◆ Exercise details ◆
Scan the lines below for the word "screenshot". Copy each line you find it in.
** Supplied material follows **
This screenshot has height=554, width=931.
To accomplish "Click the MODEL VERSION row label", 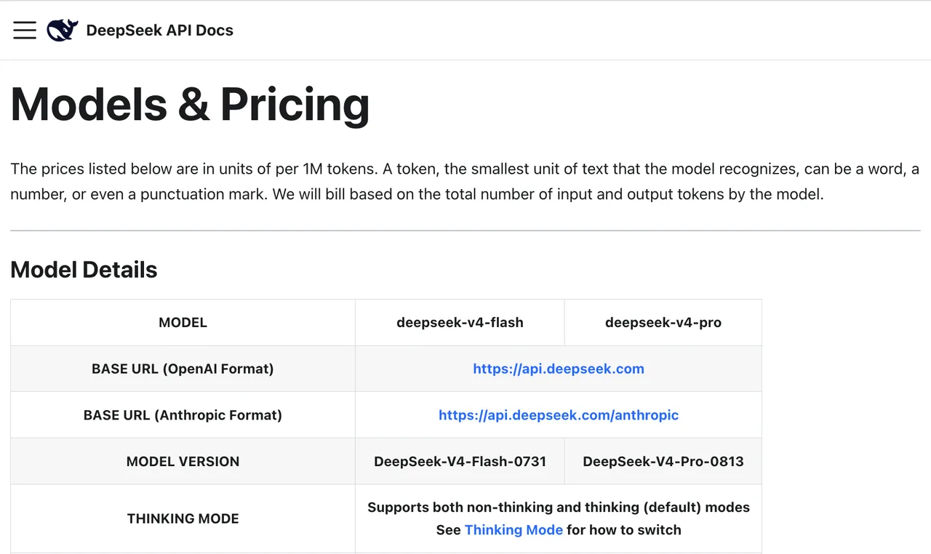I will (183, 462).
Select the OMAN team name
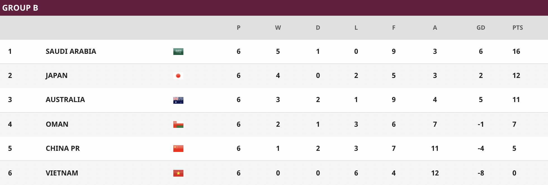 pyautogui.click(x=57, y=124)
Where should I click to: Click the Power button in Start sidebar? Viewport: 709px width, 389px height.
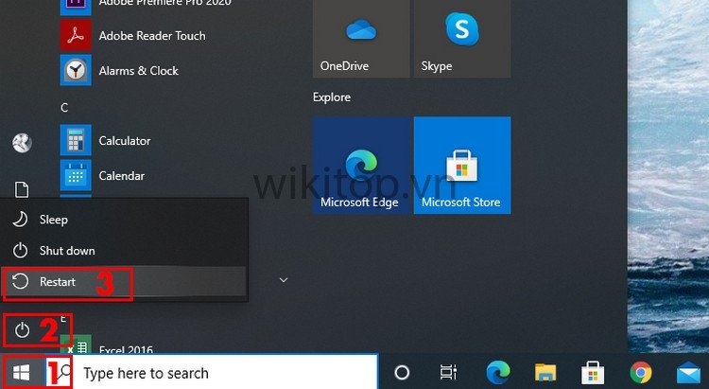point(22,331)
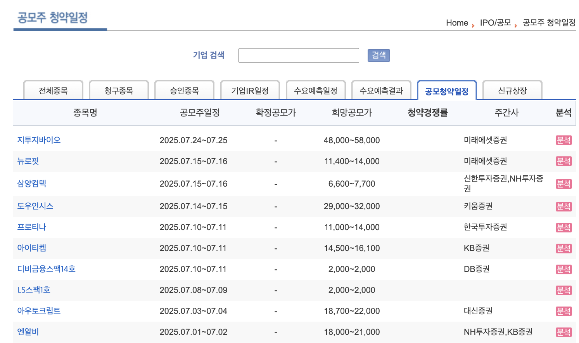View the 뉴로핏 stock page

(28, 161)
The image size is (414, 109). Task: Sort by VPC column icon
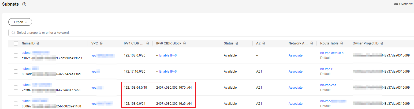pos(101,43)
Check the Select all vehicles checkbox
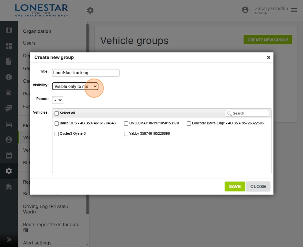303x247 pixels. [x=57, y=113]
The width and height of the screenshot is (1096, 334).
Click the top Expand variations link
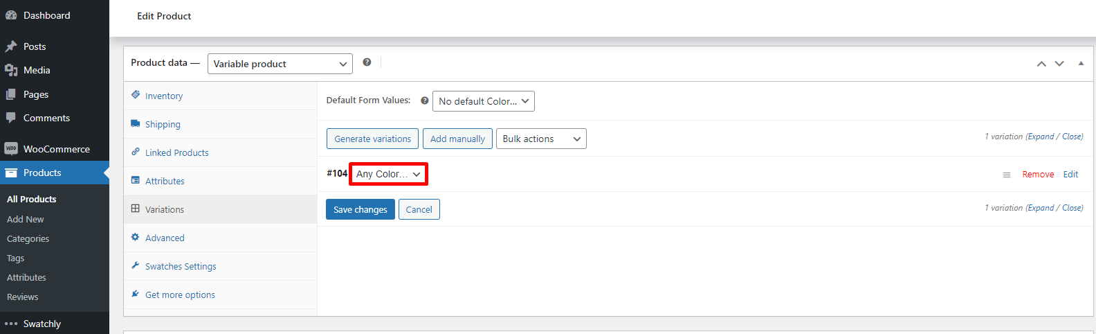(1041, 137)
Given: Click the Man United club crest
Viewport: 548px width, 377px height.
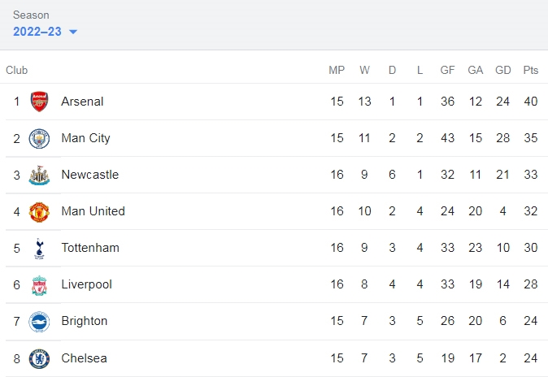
** End of Supplied material **
◆ Expected answer ◆
This screenshot has height=554, width=931.
The width and height of the screenshot is (1096, 334).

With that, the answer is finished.